As recently as 2020, pay transparency laws existed in a handful of jurisdictions and were largely treated as aspirational policy. Today they are operational compliance requirements in more than a dozen states, covering an estimated 60 million workers — roughly 40% of the private sector workforce. The pace of adoption has accelerated dramatically, with six new state laws taking effect between January and December 2025 alone.

For federal contractors, the compliance surface is unusually large. A contractor posting an open position on USAJobs, LinkedIn, or its own careers page is posting nationally by default. A single job listing that doesn't include a salary range may simultaneously violate requirements in California, New York, Illinois, Colorado, Washington, and several other states — before a single application has been received.

14+
States with active pay transparency laws
60M+
Workers covered nationally
6
New state laws took effect in 2025

What the Laws Actually Require

Most pay transparency laws require employers to disclose a wage or salary range in job postings — either proactively in the listing or upon request from an applicant. Several also require disclosure of benefits or general compensation structure. The specifics vary considerably by state, and those variations create real compliance complexity for employers drafting a single posting intended for national distribution.

The most important distinction is between "upon request" disclosure requirements and mandatory posting requirements. In states like California and Colorado, the salary range must appear in the job posting itself. In some earlier-adopting states, disclosure is triggered only when an applicant asks. A posting that doesn't include a range may be compliant in one jurisdiction and non-compliant in another.

The 2025 Wave — Laws Now In Effect

Jan 1, 2025
Illinois

Employers with 15+ employees must include pay scale and benefits description in job postings. Also requires employers to announce internal promotion opportunities to all employees.

Jan 1, 2025
Minnesota

Employers with 30+ employees must include salary ranges and benefits descriptions in all job postings, including internal promotions.

June 1, 2025
New Jersey

Requires a good faith salary range and general benefits description in all job postings for employers of any size (with some exceptions for very small employers).

July 1, 2025
Vermont

Employers with 5 or more employees must include compensation ranges in job postings — the lowest employee-count threshold of any state law nationally.

Oct 29, 2025
Massachusetts

Employers with 25 or more employees must disclose pay ranges in job postings and upon employee request for their current position.

Jan 1, 2026
California (SB 642)

Clarifies that "pay scale" means an estimate of the expected wage range an employer reasonably expects to pay for the position upon hire, tightening how California employers must frame salary disclosures.

The Remote Role Problem

The most significant compliance trap for federal contractors is the remote role. If a position can be performed from anywhere — a common scenario in IT, program management, analysis, and back-office functions — the job posting is effectively visible and applicable to candidates in every pay transparency jurisdiction simultaneously.

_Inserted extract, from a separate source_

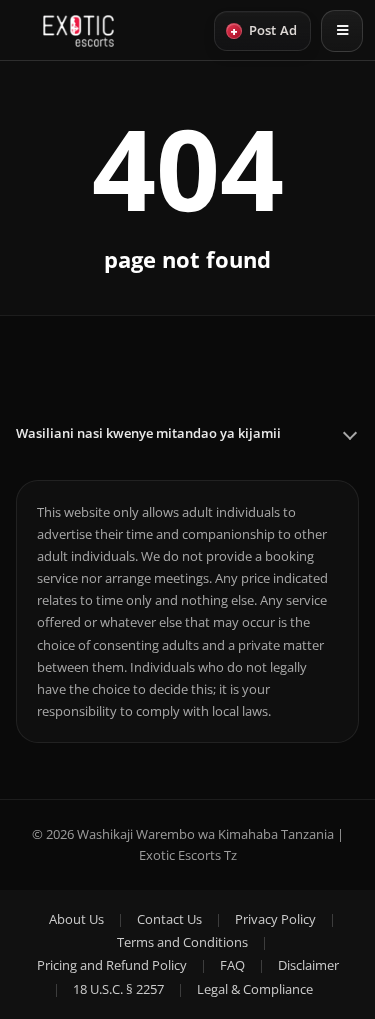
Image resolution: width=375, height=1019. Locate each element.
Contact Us (169, 919)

If a remote role could be filled by someone in California, Colorado, or New York, the disclosure requirements for those states apply to the posting — even if the employer is headquartered in a state with no transparency law.

Enforcement agencies in California and Colorado have both indicated that remote-eligible roles trigger their state disclosure requirements regardless of where the employer is incorporated or headquartered. Several large employers have learned this through enforcement actions rather than proactive compliance reviews.

The staffing agency exception that isn't

Some contractors assume that if a staffing agency posts and manages the role, the transparency obligation transfers to the agency. It doesn't. Most state laws make clear that the employer of record — or the entity setting compensation — retains the compliance obligation, regardless of how the posting is generated or who negotiates pay on their behalf. If your compensation range is what governs the hire, your obligation to disclose it is yours.

What Happened to the Federal Standard?

Prior to 2025, federal contractors were subject to a Pay Transparency Nondiscrimination Provision requiring them not to discipline employees for discussing their own compensation. Executive Order 14173, signed January 21, 2025, rescinded that provision along with several other executive orders establishing obligations for federal contractors.

The rescission reduces the federal compliance floor for contractors, but it has no effect on state-level requirements, which were independently enacted and independently enforceable. Contractors who had implemented pay transparency policies in response to the prior federal standard may actually find themselves ahead of where they need to be — but only if those policies extend to the states where they recruit.

Getting to a Defensible Posture

The practical challenge for most contractors isn't understanding that pay transparency laws exist — it's building a process for maintaining compliance as both the law and the workforce change. The most common gaps are:

The enforcement environment is still developing, but the trend is toward stricter standards and broader geographic reach. Contractors who treat pay transparency as a posting checkbox rather than a compensation infrastructure question are likely to find the gap widening as more states come online.